I can’t blame the poor little bovine. If somebody pressed a red-hot piece of iron against my rump, I’d be in need of a fresh pair of draws, pronto.
I was able to experience all the sights, sounds and smells at my first branding last weekend out at Jimmy Johnson’s ranch near Divide. Now I’m just a tenderfoot from back east, and the closest I’ve ever come to livestock was in the meat department of my local supermarket. But — without trying to sound too uppity — I think I held my own pretty darn well.
I’m not saying that I know everything about cow-pokin’, but I found that if you just shut your mouth and listen, you can catch on quickly. Maybe that’s why old cowboys who haven’t had all their teeth kicked out of their heads tend to be “the quiet types.” It was a beautiful day that Saturday on May 3 for a branding. However, it was a little late in the season for it. Johnson said he prefers to get started by early to mid-April. But winter had its talons dug deep into the flesh of spring, so the branding had to be put off several weeks.

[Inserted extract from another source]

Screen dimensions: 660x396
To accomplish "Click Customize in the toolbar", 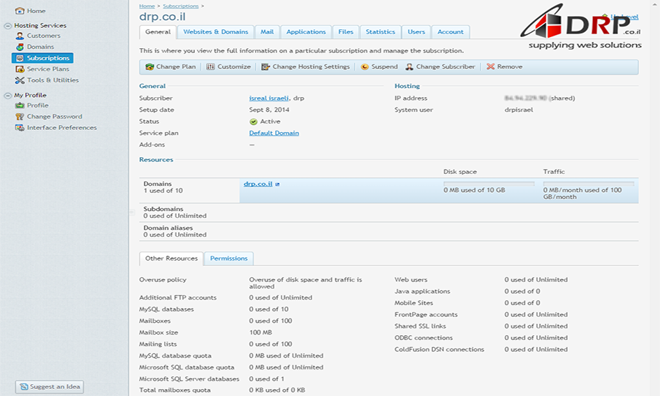I will [x=228, y=67].
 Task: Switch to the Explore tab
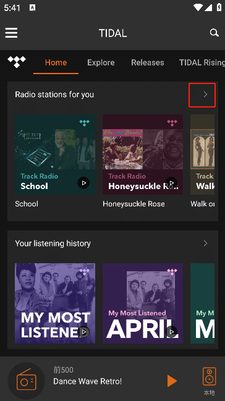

This winter kind of reminds me of Sen. Hillary Clinton: it doesn’t know when it’s time to go away.
Wet or snowy weather are bad conditions for branding, the experienced cowboys explained. Getting a red-hot branding iron wet can ruin the brand mark on a calf. The experience is traumatic enough for the doggies, so they want to get it right the first time.
Despite the delays, Johnson had plenty of volunteers for this year’s branding. Free food and beer have a way of bringing people together on a sunny day.
I threw on some Carhartts and my lucky Filson fishing hat. I don’t wear cowboy hats, because I’m only 5 foot 6 inches tall and a bit stocky, so instead of looking like a wrangler, I’d look more like an oversized psychedelic mushroom.
The process is fairly simple. We first separated the calves into a corral apart from the big cows. It’s strange how the adult cows will moo frantically at the calves in the other pen. It’s almost like they’re warning them about what’s to come, “Watch your backside!” Too late.
We herd each calf one at a time through a chute. Then we lock the calf onto this device called a “branding table.” Johnson’s table is rather old, and a bit cruder than a medieval torture rack, but it gets the job done. The calf is pushed into the table, clamped down by metal arms and hoisted onto its side. Though the table puts the animal in a better position for branding, it still takes a couple of big hosses to hold the kicking legs. For this touchy gig, Johnson employed Butte’s own Tom Malloy. He’s a large fellow who takes his job seriously after a flailing hoof came within a frog’s hair of his nose a few years back.
“Aaah, quit your whining,” Malloy chaffed a calf that brayed loudly after being hit with the first brand.
My job was a simple one: inoculating the calves. Once the animal was branded, I took a short, fat needle and injected 5ccs of antibiotic into the beast to make sure the brand doesn’t get infected. The animals didn’t seem to mind the needle; they were more preoccupied with the fiery shafts of iron being pressed into their flanks.
We were fast and effective. To get them on the table, brand them, put a tag on the ear and inoculate, we probably didn’t take much more than a minute on each calf.
It was a great way to spend the day. I laughed with one of my friends at the branding who said, “You know, there are city slickers back east who will pay $1,000 to spend a day doing this.” Yippee-ki-yay!